None of the great powers thought that the Great War would cause the collapse of the Turkish, Russian, German and Austro-Hungarian empires and would contribute to the eventual dissolution of the British empire. Yet all these monarchies and peoples went into the war with the firm belief that God was on their side. 17 million people died during World War I. The Spanish influenza at the end of that war killed tens of millions more.
It would be deeply ahistorical to believe that we might not face similar problems ourselves.
"History never repeats itself but it rhymes," is an observation sometimes attributed to Mark Twain. The 20th century almost certainly was the peak of American power, but as Americans now face a rising China, history suggests that at some point both China and the United States will end up in some kind of war that will greatly damage both powers.
President Trump's National Security Advisor, Lt. Gen H.R. McMaster, has frequently observed that "People fight today for the same fundamental reasons the Greek historian Thucydides identified nearly 2,500 years ago: fear, honor and interest."

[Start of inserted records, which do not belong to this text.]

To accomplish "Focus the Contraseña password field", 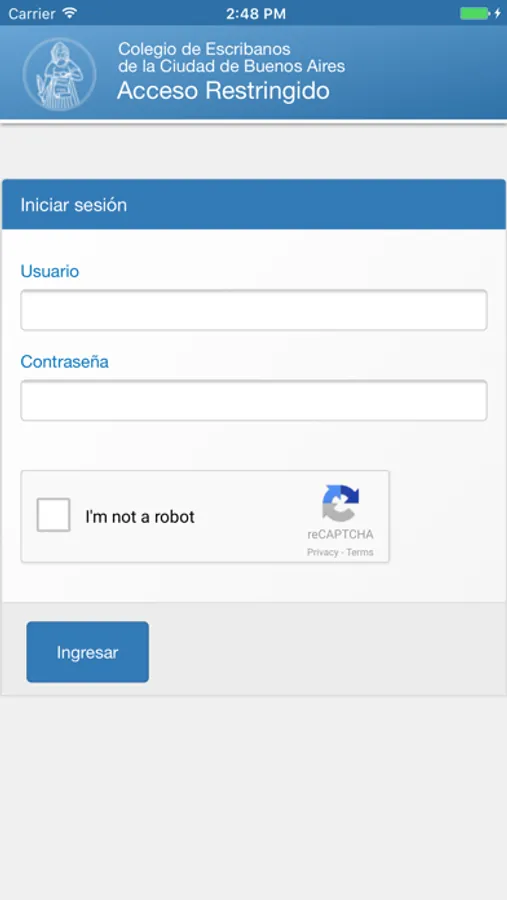I will click(x=254, y=400).
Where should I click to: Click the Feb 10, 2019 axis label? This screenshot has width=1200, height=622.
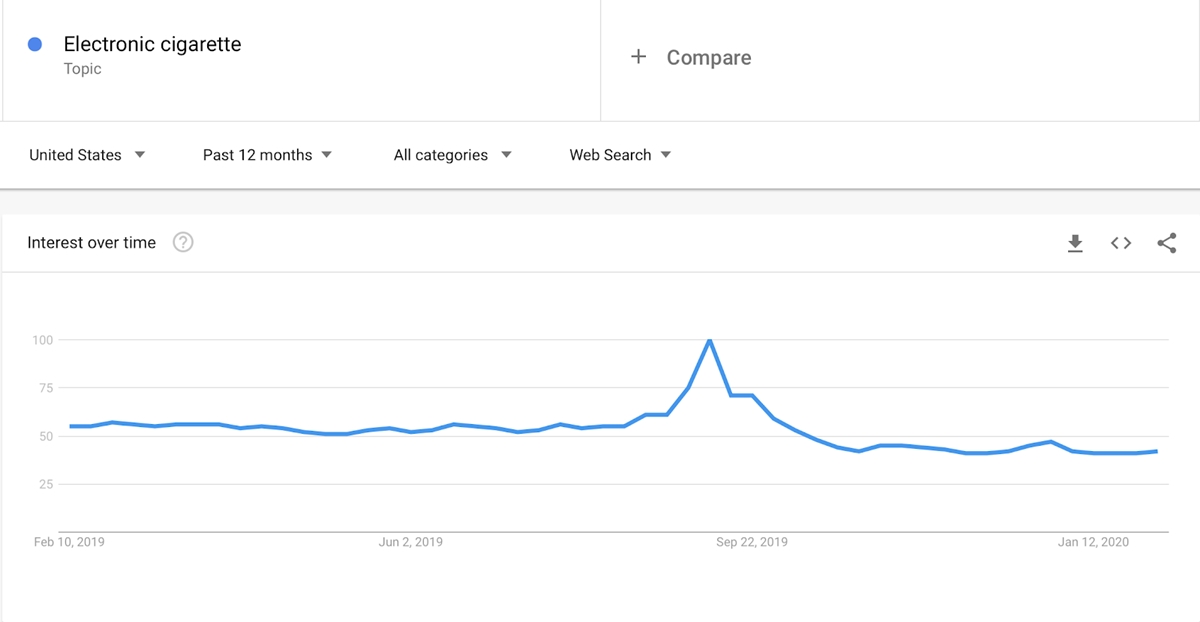pos(69,542)
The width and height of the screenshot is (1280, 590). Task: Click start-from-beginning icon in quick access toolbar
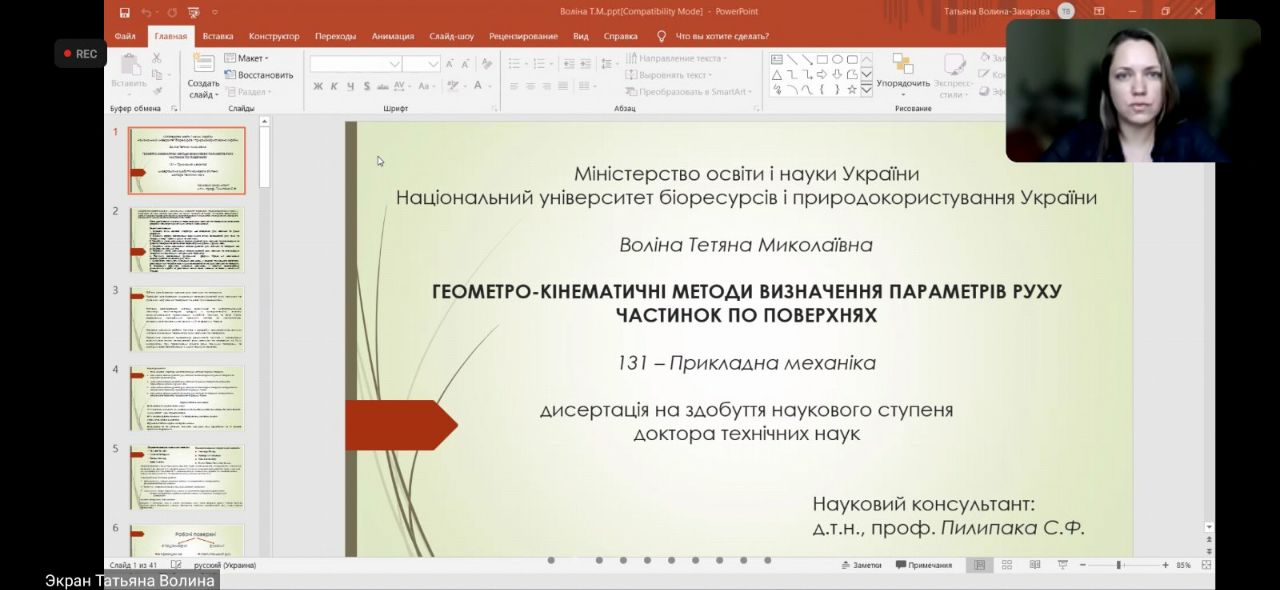[x=193, y=12]
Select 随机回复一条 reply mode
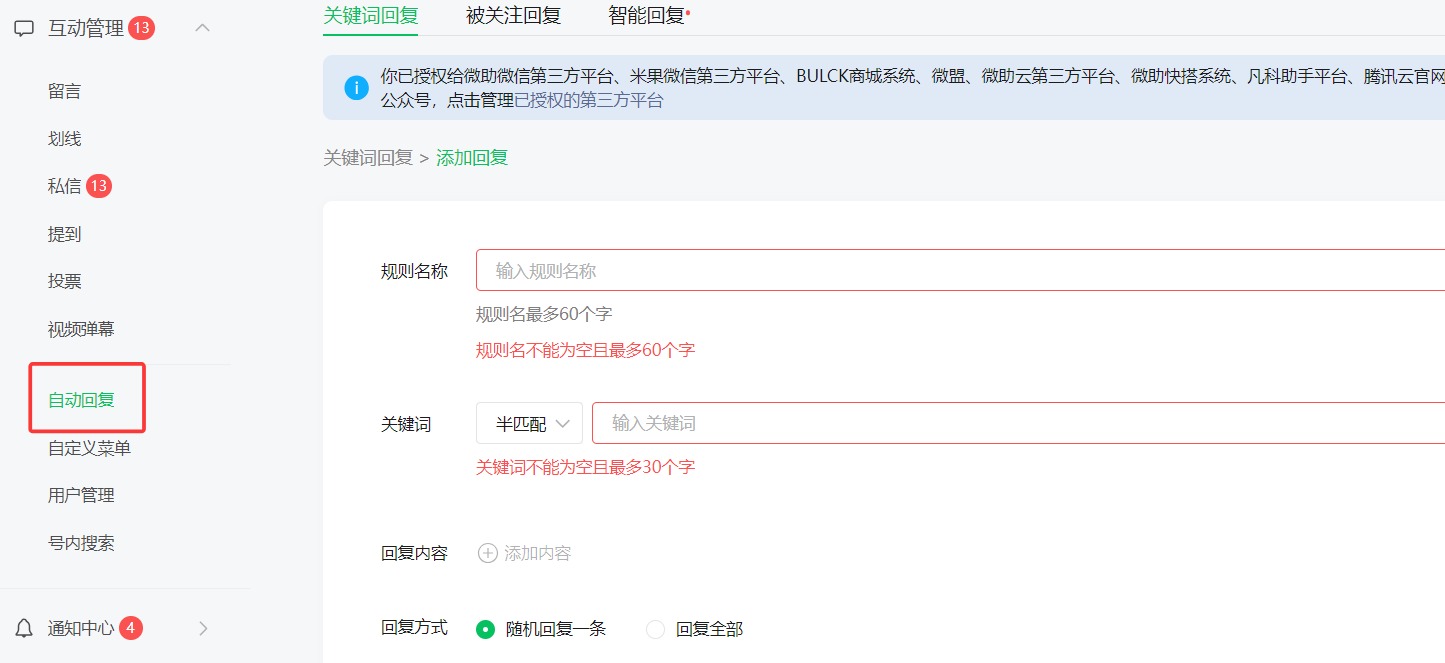This screenshot has height=663, width=1445. pyautogui.click(x=486, y=629)
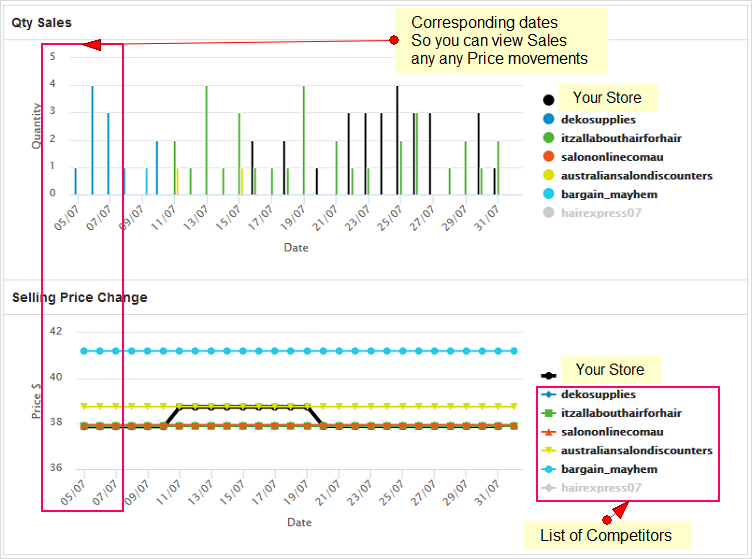752x559 pixels.
Task: Click the black Your Store dot in Qty Sales legend
Action: [x=548, y=100]
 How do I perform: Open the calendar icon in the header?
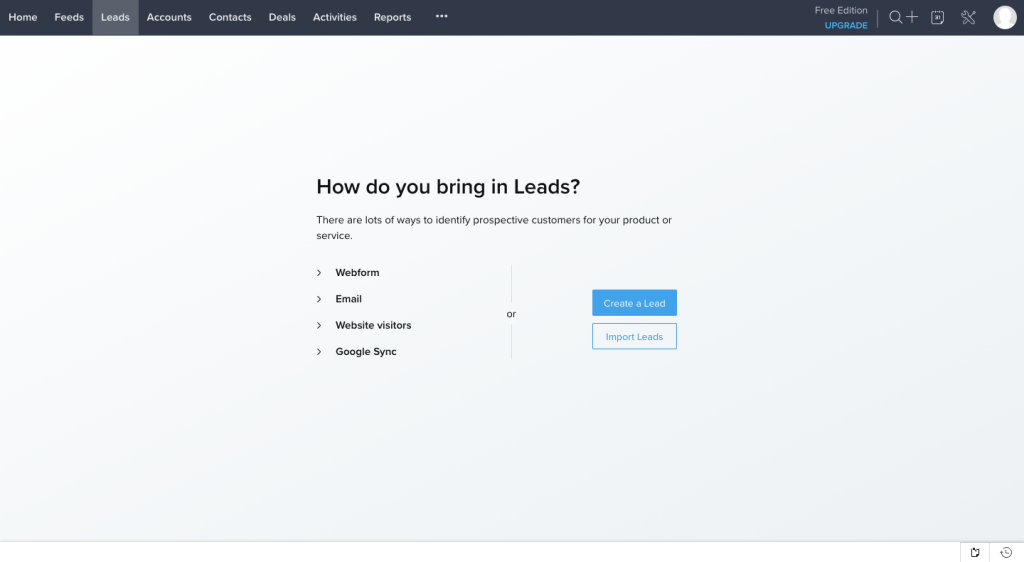pyautogui.click(x=937, y=17)
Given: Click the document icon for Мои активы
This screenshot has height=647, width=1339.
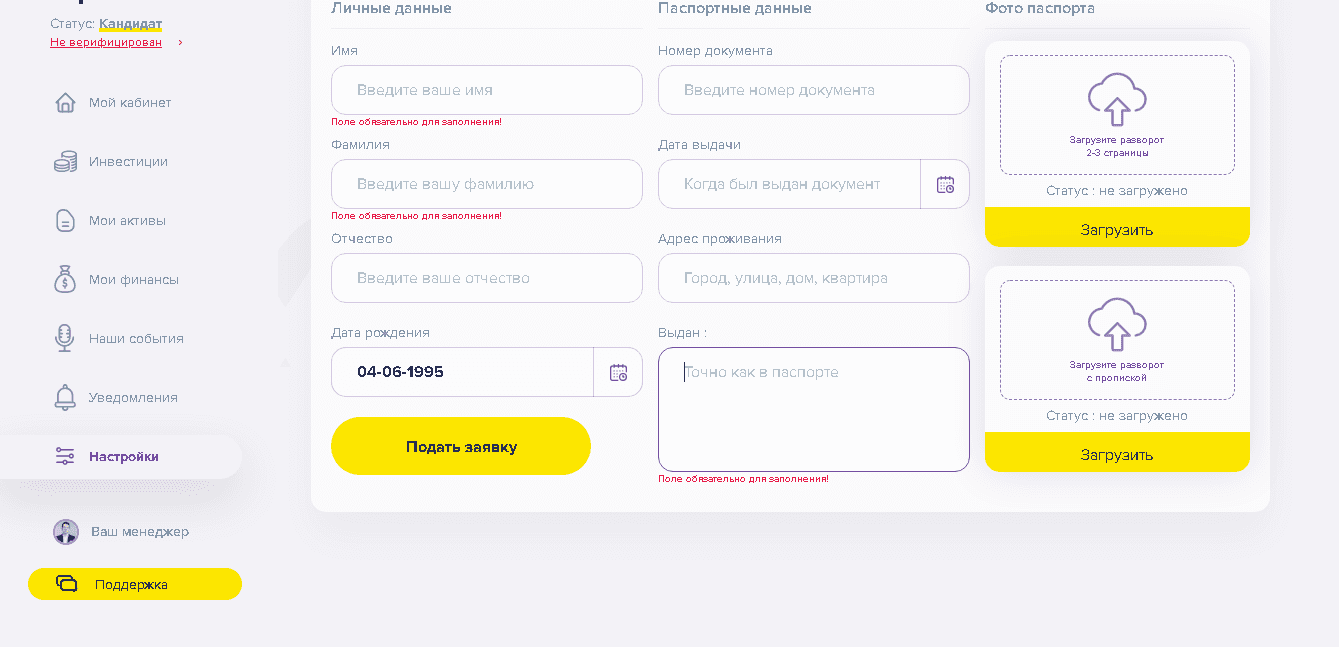Looking at the screenshot, I should 65,221.
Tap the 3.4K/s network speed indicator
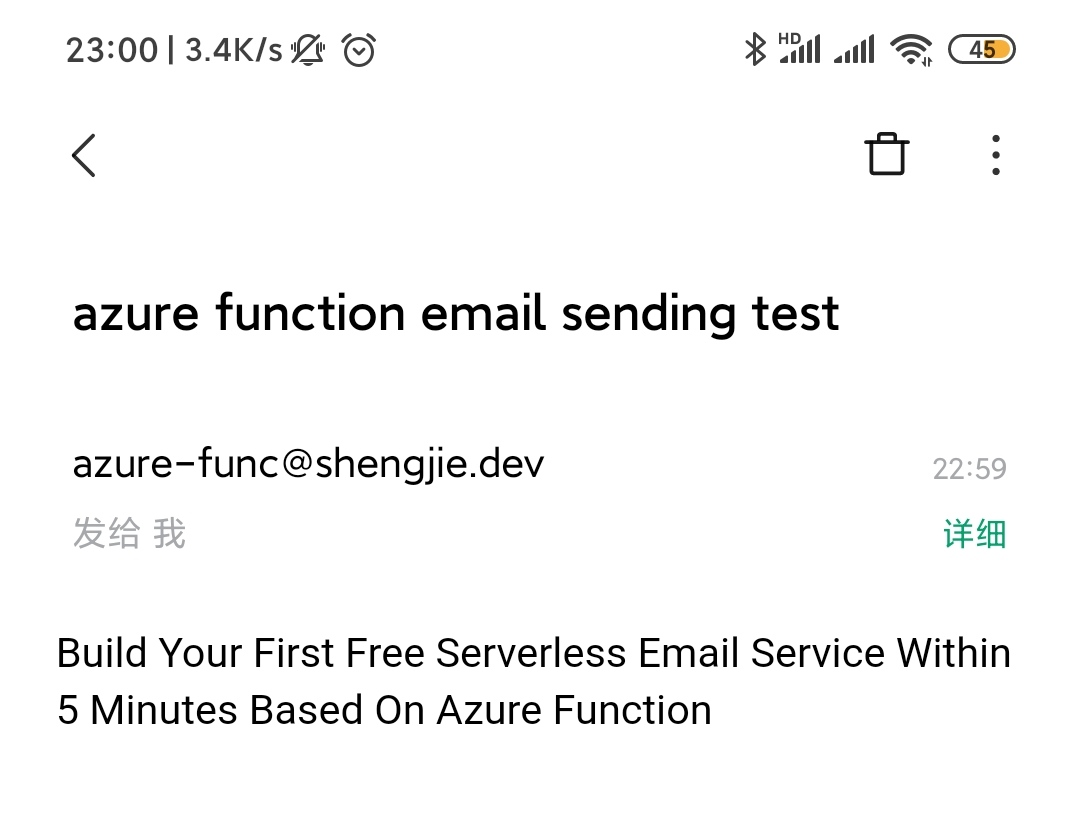The image size is (1080, 830). [x=234, y=50]
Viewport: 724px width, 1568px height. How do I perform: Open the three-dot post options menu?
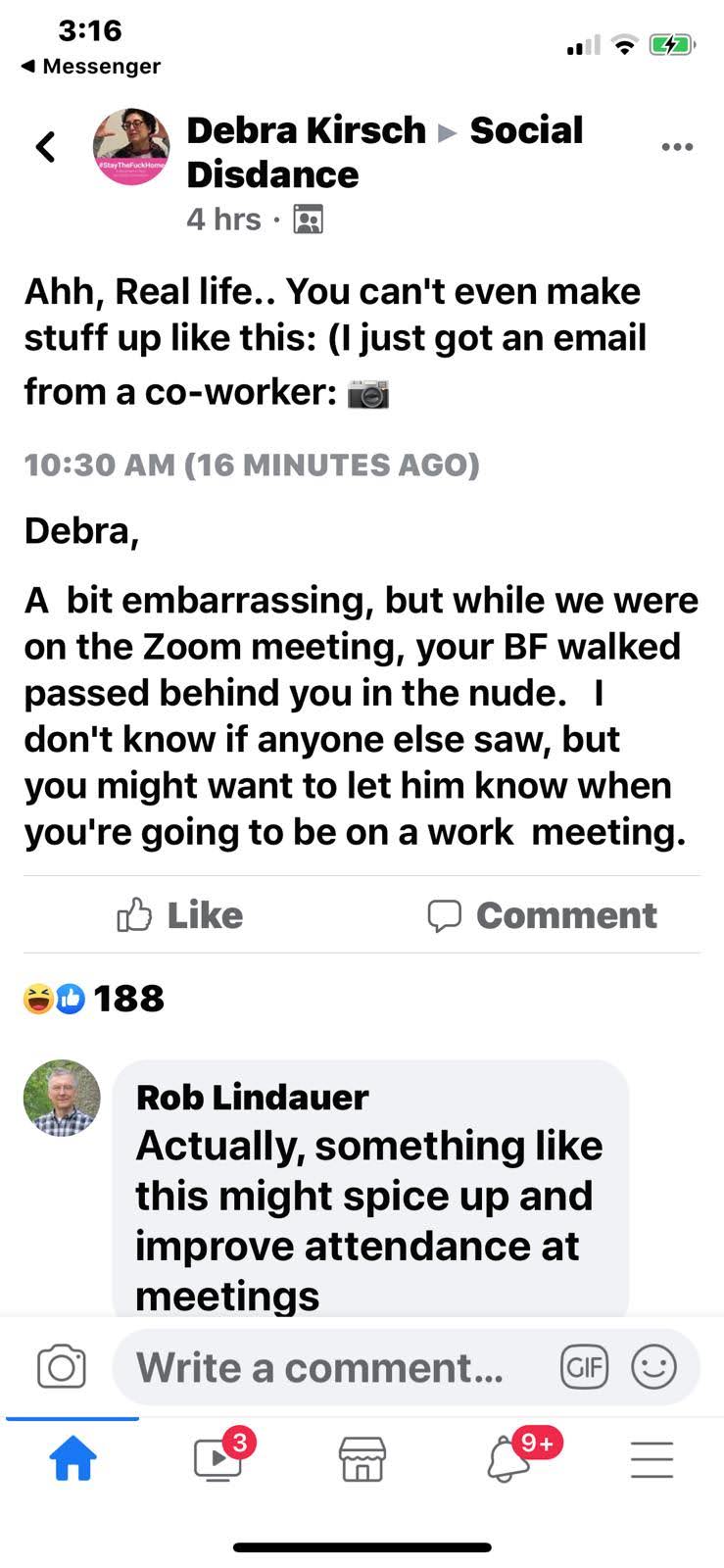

"Based on the current trajectory, war between the United States and China in the decades ahead is not just possible, but much more likely than recognized at the moment," Harvard political scientist Graham Allison wrote in 2015. "Indeed, judging by the historical record, war is more likely than not."
Just as the Spanish influenza killed 50 million in the wake of World War I, the fast rate of the warming climate and the rise of antibiotic-resistant super viruses may also trigger a massive pandemic that we will have scant resistance to.
Current advances in gene editing technologies may also allow states or terrorists to construct viruses that simply wipe out whole categories of humans whom they don't regard as people. Does anyone doubt that if Osama bin Laden had had access to gene editing technologies, he would have used them against his enemies?
Getting it right
We also study the past to understand how great leaders come to grasp and master the currents of history more deeply than others.
British Prime Minister Winston Churchill understood the gathering threat posed by Nazi Germany long before his peers did. And Abraham Lincoln felt that slavery had to end before many of his colleagues did.
George Washington learned from his narrow escape from New York that fighting pitched battles with the British -- the world's then-superpower -- was unlikely to win the war and that he would have to modify his tactics and fight a long war of attrition against them, which is why we can celebrate July Fourth in peace today.
Hopefully we can continue to do so. But history suggests that this is more of an aspiration than a certainty.